P727 Genome-wide methylation profiling of Crohn’s disease in women
N. Duijvis*1, A. Li Yim2, 3, J. Zhao1, W. de Jonge1, A. Mul2, G. D’Haens4, A. te Velde1, P. Henneman2
1Academic Medical Centre (AMC), Tytgat Institute for Liver and Intestinal Research, Amsterdam, Netherlands, 2Academic Medical Centre, Department of Clinical Genetics, Amsterdam, Netherlands, 3GlaxoSmithKline, Epinova Epigenetics DPU, Stevenage, United Kingdom, 4Academic Medical Centre (AMC), Department of Gastroenterology, Amsterdam, Netherlands
Crohn’s disease (CD) is a chronic inflammatory disorder of the gastrointestinal tract. Genome-wide association studies (GWAS) have identified CD-associated loci, explaining up to 25% of the heritability. A growing body of literature suggests that additional factors such as diet, the gut microbiome and the epigenome play an important part in the development and progression of CD. Here we aimed to assess differences in DNA methylation of whole blood in female CD subjects.

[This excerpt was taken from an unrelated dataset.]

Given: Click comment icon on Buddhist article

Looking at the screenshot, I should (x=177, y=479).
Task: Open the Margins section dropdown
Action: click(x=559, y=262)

Whole blood was obtained from 15 female subjects that visited the outpatient clinic of the Academical Medical Centre (AMC), Amsterdam, the Netherlands. All patients (mean age ± standard deviation: 30.5 ± 6.5 years) had histologically confirmed intestinal disease. Five patients used biologicals (infliximab or adalimumab). CD patients were compared with 28 healthy controls. To measure the DNA methylation landscape, the Illumina HumanMethylation 450 k BeadChip was used.
Our analysis implicated 4 509 differentially methylated positions ([DMPs] corrected p < 0.05), of which 33 were linked to genes previously associated to CD. By performing gene ontology (GO) enrichment analysis on the DMP-associated genes, significantly enriched biological processes were revealed with notable hits for immune response, leucocyte activation and neutrophil chemotaxis (corrected p < 0.05). In addition to DMPs, differentially methylated regions (DMRs) were also assessed as groups of 2 or more consecutive DMPs. In total, we found 48 DMRs, with notable DMRs within genes involved in immunoregulation (such as HLA-J) modifying the epigenome (such as HDAC4). A number of DMPs and DMRs have been validated through MiSEQ amplicon sequencing.
Our study shows a clear association of the methylation landscape from whole blood with CD in adult females. Future studies will assess how these can affect the transcriptional regulation of their associated genes, and work towards a better understanding of the role of epigenetics into the aetiology of CD.